Segment Open

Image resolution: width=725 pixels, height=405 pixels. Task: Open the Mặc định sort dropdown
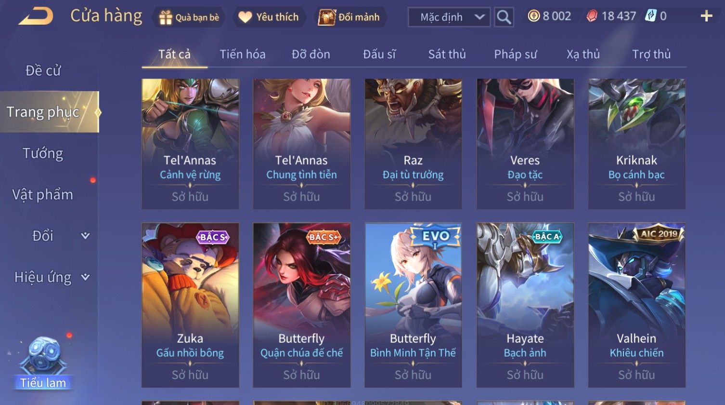(x=449, y=17)
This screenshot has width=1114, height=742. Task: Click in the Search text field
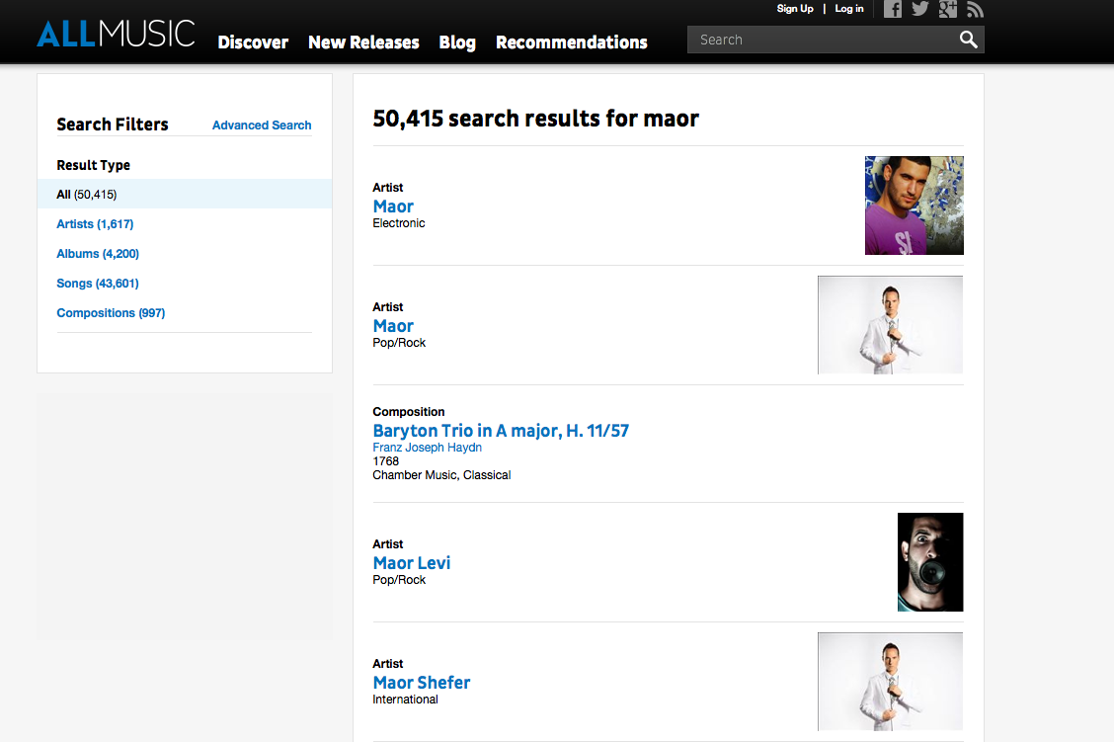point(820,40)
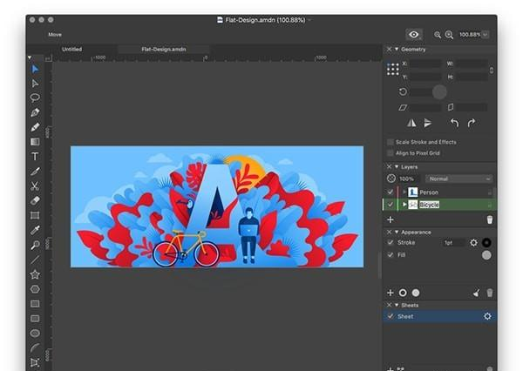523x371 pixels.
Task: Switch to the Untitled document tab
Action: coord(72,50)
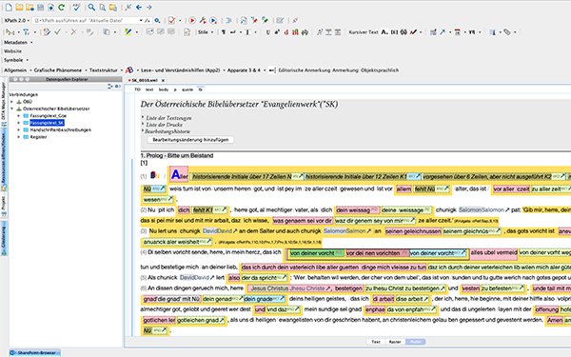571x357 pixels.
Task: Run the red transformation play button
Action: [192, 20]
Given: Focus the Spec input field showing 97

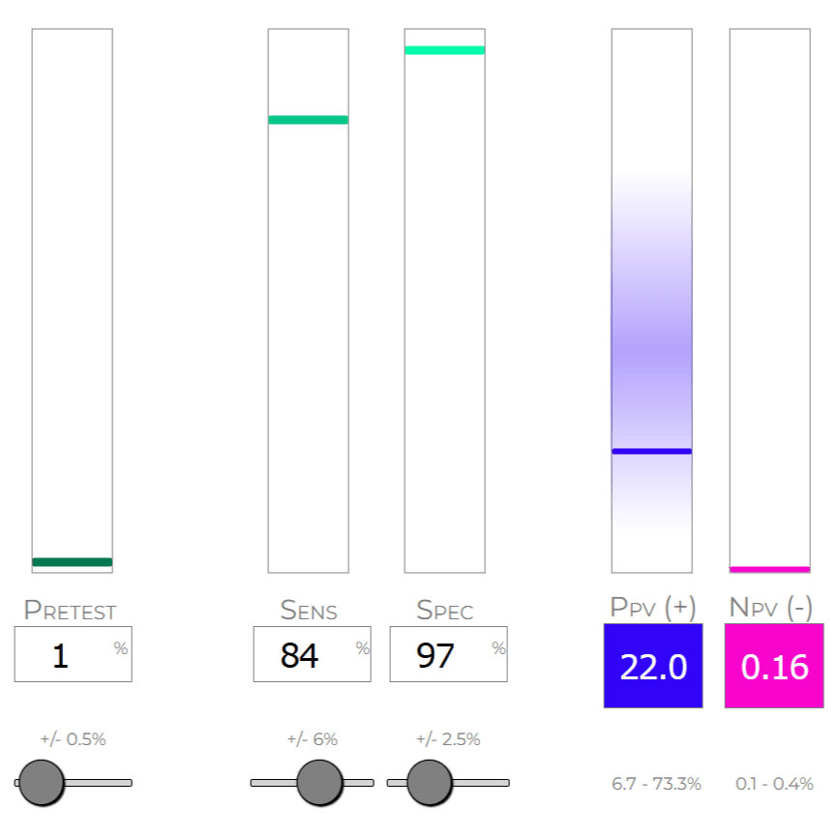Looking at the screenshot, I should click(x=447, y=655).
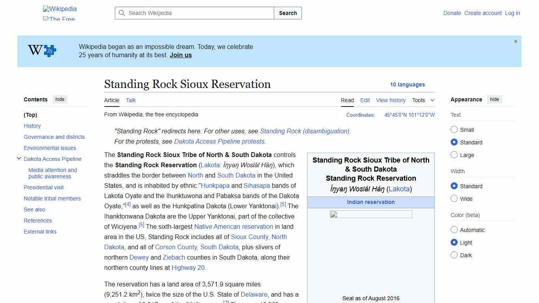Open the Dakota Access Pipeline protests article
539x303 pixels.
pos(219,141)
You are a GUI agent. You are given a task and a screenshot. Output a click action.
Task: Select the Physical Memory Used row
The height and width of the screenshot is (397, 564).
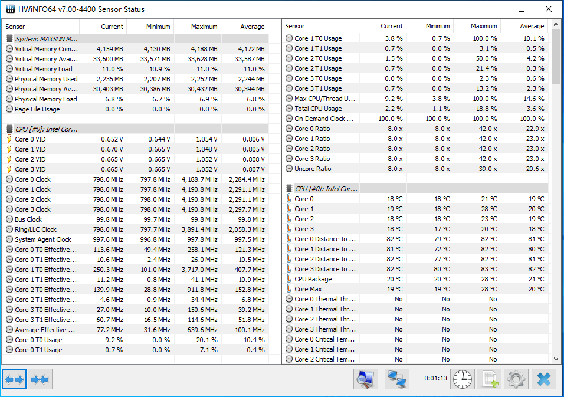tap(137, 79)
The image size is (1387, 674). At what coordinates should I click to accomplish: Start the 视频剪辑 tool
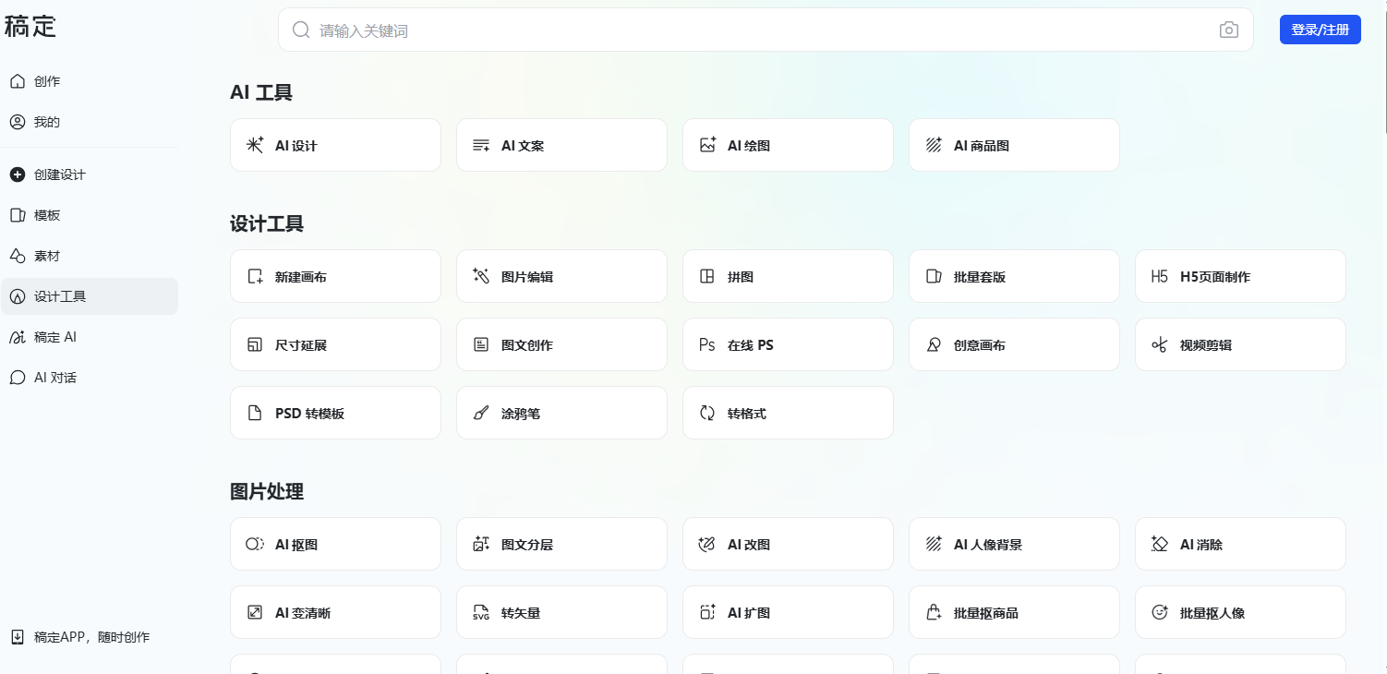pos(1239,344)
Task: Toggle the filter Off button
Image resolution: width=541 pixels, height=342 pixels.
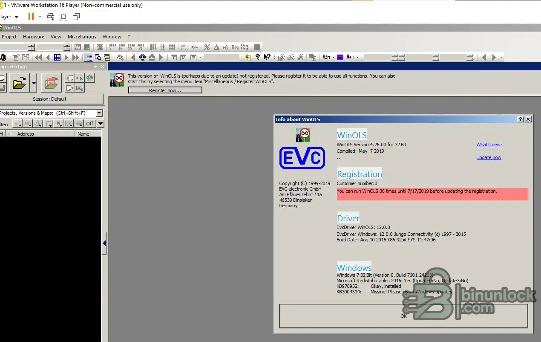Action: (89, 124)
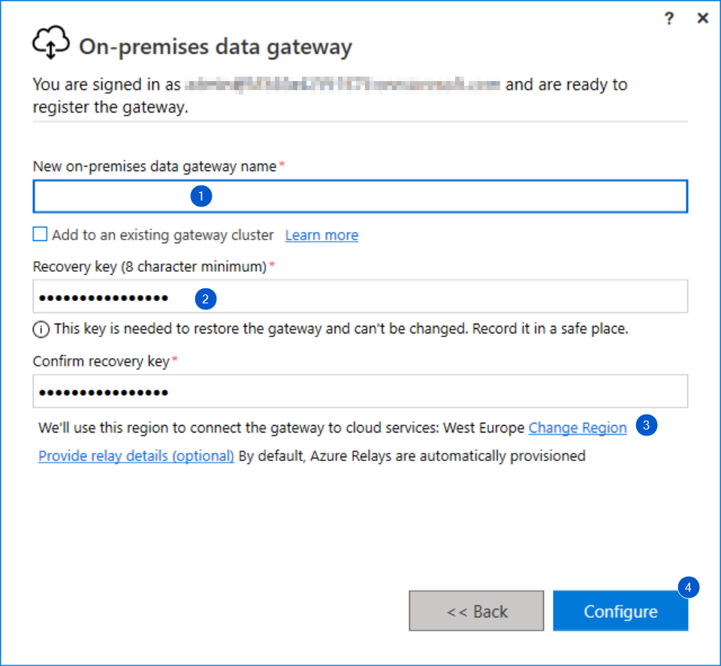Click the cloud upload gateway logo icon
This screenshot has width=721, height=666.
click(51, 42)
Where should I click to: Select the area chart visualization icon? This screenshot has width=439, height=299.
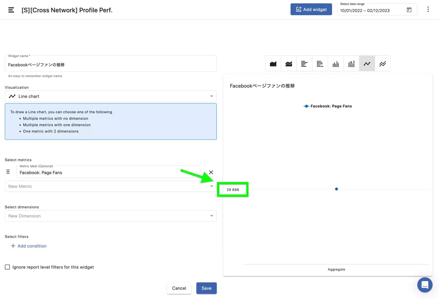(273, 64)
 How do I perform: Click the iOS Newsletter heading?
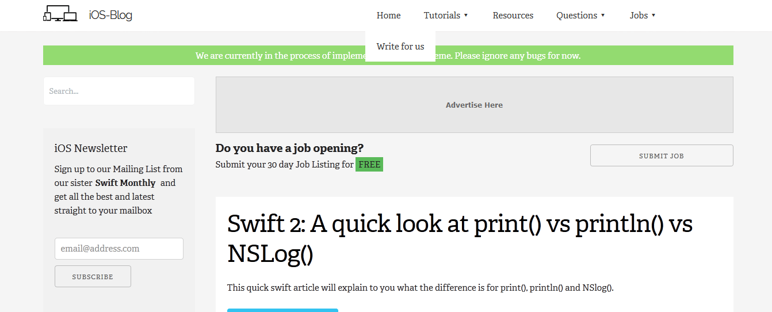[91, 148]
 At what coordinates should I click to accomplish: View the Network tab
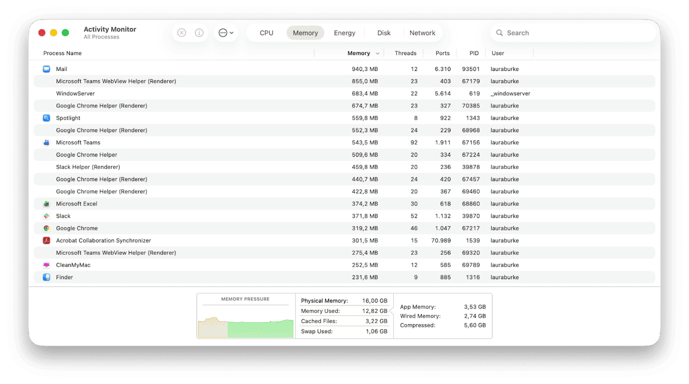pyautogui.click(x=423, y=32)
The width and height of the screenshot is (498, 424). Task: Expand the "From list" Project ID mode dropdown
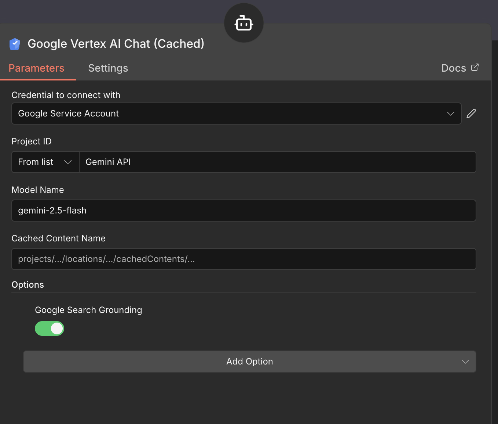[x=45, y=162]
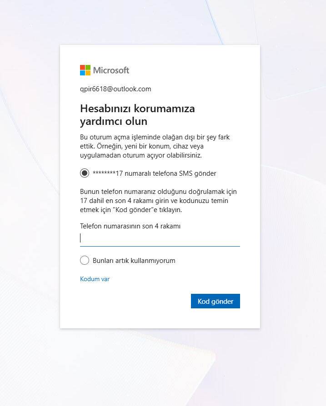
Task: Click the 'Bunları artık kullanmıyorum' label text
Action: [134, 261]
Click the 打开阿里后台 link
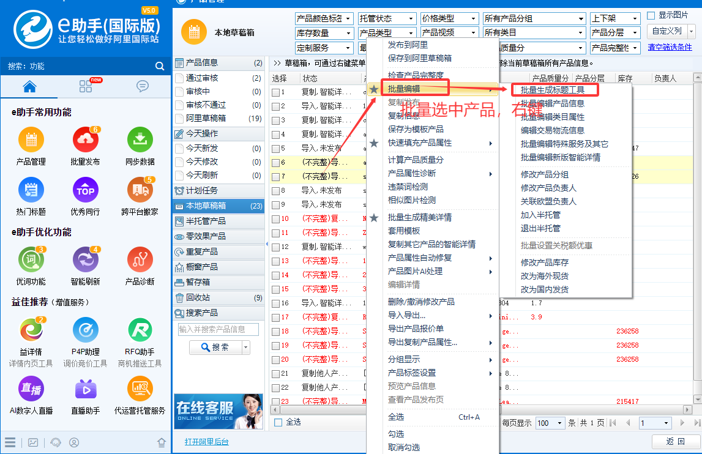Viewport: 702px width, 454px height. [207, 442]
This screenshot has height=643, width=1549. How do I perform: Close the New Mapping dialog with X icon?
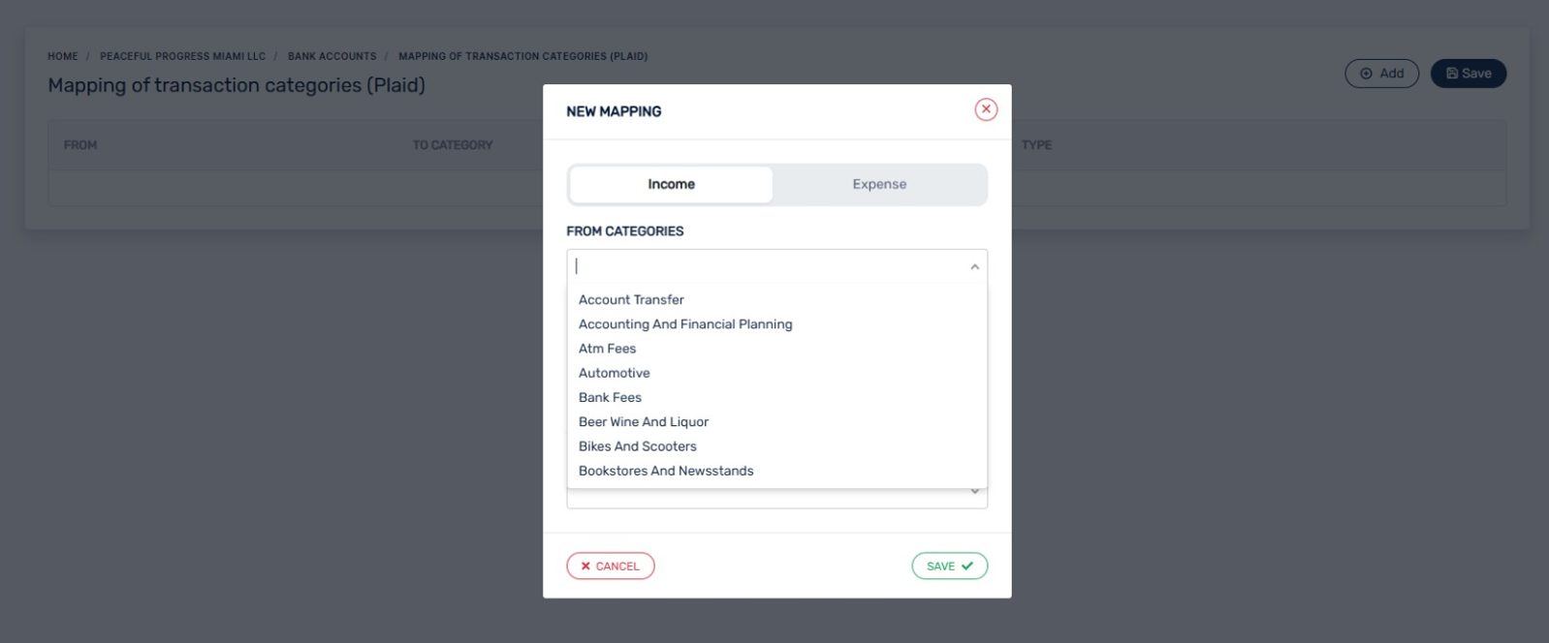point(986,109)
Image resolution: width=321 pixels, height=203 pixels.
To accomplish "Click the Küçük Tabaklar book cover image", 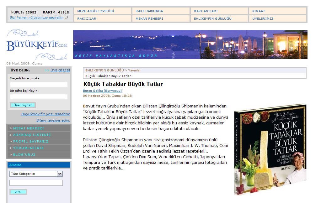I will 270,149.
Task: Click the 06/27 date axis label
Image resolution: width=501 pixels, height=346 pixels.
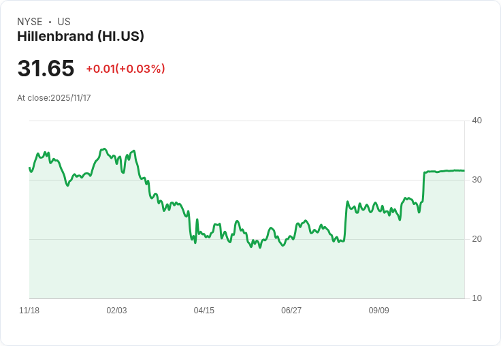Action: (x=291, y=311)
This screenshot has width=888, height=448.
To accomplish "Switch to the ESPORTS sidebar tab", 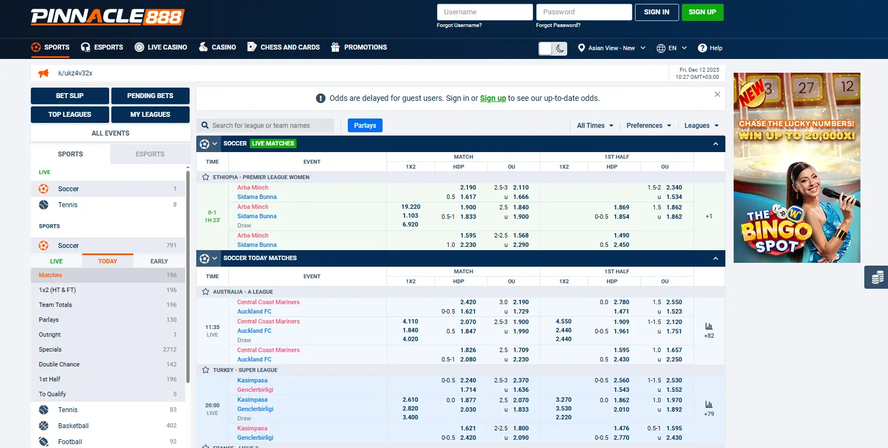I will pos(150,154).
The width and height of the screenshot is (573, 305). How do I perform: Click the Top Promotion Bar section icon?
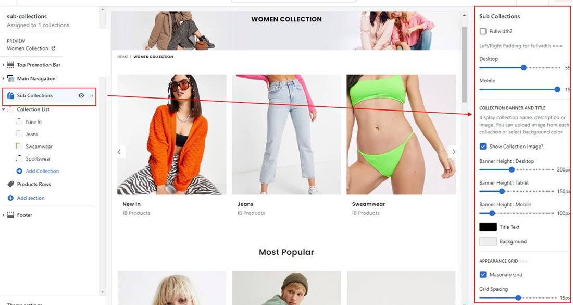point(10,65)
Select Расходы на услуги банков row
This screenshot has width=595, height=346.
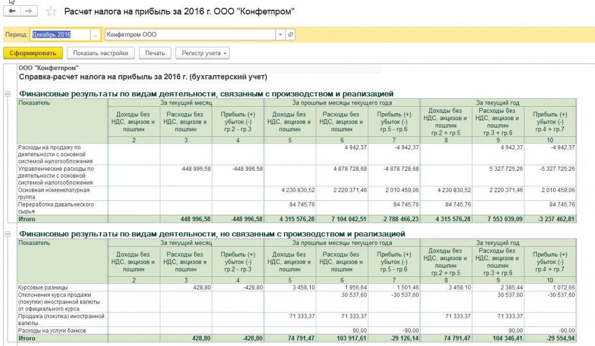coord(297,330)
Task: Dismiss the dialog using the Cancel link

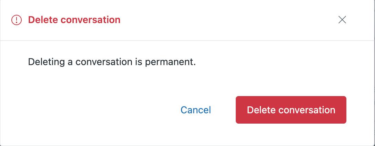Action: [x=196, y=110]

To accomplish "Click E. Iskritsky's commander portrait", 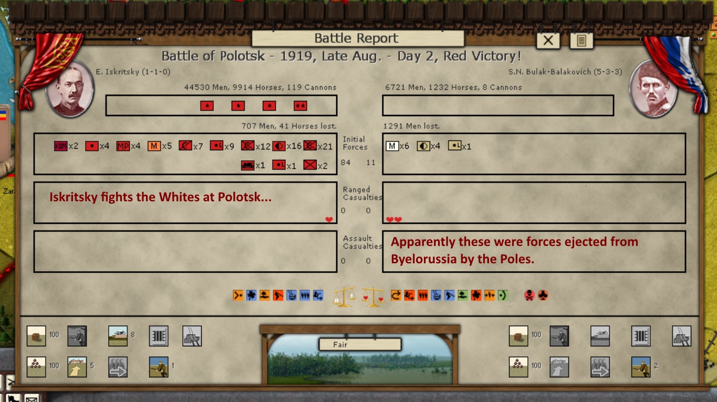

Segment Closed

### [About this exercise]
Write out the line that contains "This screenshot has width=595, height=346." and every line after it to the end of the data, exactly as they stand. Omit the pictures.

### [Completed exercise]
This screenshot has width=595, height=346.
coord(297,330)
Task: Dismiss the dialog using the Cancel link

Action: [x=196, y=110]

To accomplish "Click E. Iskritsky's commander portrait", 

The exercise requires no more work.